YOUR GOAL: The answer should contain every entry below, copied exactly.

(Beginning of AVAILABLE DATA)

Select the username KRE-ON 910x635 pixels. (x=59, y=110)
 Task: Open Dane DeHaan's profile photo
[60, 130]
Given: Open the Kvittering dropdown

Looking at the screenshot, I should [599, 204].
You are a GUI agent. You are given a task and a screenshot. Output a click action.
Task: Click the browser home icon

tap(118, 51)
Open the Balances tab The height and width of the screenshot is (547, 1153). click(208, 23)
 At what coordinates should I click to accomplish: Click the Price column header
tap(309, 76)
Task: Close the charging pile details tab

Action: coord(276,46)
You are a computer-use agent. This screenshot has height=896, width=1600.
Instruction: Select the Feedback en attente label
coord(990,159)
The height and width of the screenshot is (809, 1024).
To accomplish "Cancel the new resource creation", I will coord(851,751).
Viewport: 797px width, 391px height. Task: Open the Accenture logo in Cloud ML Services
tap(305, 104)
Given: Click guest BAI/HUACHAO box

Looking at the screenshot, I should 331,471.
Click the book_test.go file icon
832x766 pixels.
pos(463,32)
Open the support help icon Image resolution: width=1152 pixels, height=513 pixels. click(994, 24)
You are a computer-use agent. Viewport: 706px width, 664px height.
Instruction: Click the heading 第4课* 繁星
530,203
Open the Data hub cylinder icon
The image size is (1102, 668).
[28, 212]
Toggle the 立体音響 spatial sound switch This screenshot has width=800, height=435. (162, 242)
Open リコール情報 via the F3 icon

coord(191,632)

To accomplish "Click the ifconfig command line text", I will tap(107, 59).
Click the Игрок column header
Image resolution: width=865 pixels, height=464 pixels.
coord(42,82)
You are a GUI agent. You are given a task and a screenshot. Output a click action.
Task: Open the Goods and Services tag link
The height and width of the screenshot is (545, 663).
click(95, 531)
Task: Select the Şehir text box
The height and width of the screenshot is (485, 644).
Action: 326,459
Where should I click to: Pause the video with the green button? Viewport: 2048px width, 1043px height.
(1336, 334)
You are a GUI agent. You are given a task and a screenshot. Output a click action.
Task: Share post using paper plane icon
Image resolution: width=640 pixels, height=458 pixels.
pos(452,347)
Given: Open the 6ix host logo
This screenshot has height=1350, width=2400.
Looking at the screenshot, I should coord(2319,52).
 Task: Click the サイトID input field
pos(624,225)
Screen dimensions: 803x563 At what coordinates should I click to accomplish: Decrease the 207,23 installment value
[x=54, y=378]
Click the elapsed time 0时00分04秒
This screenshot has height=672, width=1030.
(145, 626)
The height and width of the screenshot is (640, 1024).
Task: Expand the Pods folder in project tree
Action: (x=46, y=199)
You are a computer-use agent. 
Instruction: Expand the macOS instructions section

(End of AVAILABLE DATA)

TASK RESPONSE:
Select the username KRE-ON 910x635 pixels. (x=59, y=110)
 Task: Open Dane DeHaan's profile photo
[60, 130]
Given: Open the Kvittering dropdown

Looking at the screenshot, I should [599, 204].
You are a GUI agent. You are given a task and a screenshot. Output a click action.
Task: Click the browser home icon

tap(118, 51)
Open the Balances tab The height and width of the screenshot is (547, 1153). click(208, 23)
 At what coordinates should I click to accomplish: Click the Price column header
tap(309, 76)
Task: Close the charging pile details tab

Action: coord(276,46)
You are a computer-use agent. This screenshot has height=896, width=1600.
Instruction: Select the Feedback en attente label
coord(990,159)
The height and width of the screenshot is (809, 1024).
To accomplish "Cancel the new resource creation", I will coord(851,751).
Viewport: 797px width, 391px height. Task: Open the Accenture logo in Cloud ML Services
tap(305, 104)
Given: Click guest BAI/HUACHAO box

Looking at the screenshot, I should 331,471.
Click the book_test.go file icon
832x766 pixels.
pos(463,32)
Open the support help icon Image resolution: width=1152 pixels, height=513 pixels. click(994, 24)
You are a computer-use agent. Viewport: 706px width, 664px height.
Instruction: Click the heading 第4课* 繁星
530,203
Open the Data hub cylinder icon
The image size is (1102, 668).
[28, 212]
Toggle the 立体音響 spatial sound switch This screenshot has width=800, height=435. (162, 242)
Open リコール情報 via the F3 icon

coord(191,632)

To accomplish "Click the ifconfig command line text", I will tap(107, 59).
Click the Игрок column header
Image resolution: width=865 pixels, height=464 pixels.
coord(42,82)
You are a GUI agent. You are given a task and a screenshot. Output a click action.
Task: Open the Goods and Services tag link
The height and width of the screenshot is (545, 663).
click(95, 531)
Task: Select the Şehir text box
The height and width of the screenshot is (485, 644).
Action: 326,459
Where should I click to: Pause the video with the green button? Viewport: 2048px width, 1043px height.
(1336, 334)
You are a GUI agent. You are given a task and a screenshot. Output a click action.
Task: Share post using paper plane icon
Image resolution: width=640 pixels, height=458 pixels.
pos(452,347)
Given: Open the 6ix host logo
This screenshot has height=1350, width=2400.
Looking at the screenshot, I should coord(2319,52).
 Task: Click the サイトID input field
pos(624,225)
Screen dimensions: 803x563 At what coordinates should I click to accomplish: Decrease the 207,23 installment value
[x=54, y=378]
Click the elapsed time 0时00分04秒
This screenshot has height=672, width=1030.
(145, 626)
The height and width of the screenshot is (640, 1024).
Task: Expand the Pods folder in project tree
Action: (x=46, y=199)
You are a computer-use agent. 
Instruction: Expand the macOS instructions section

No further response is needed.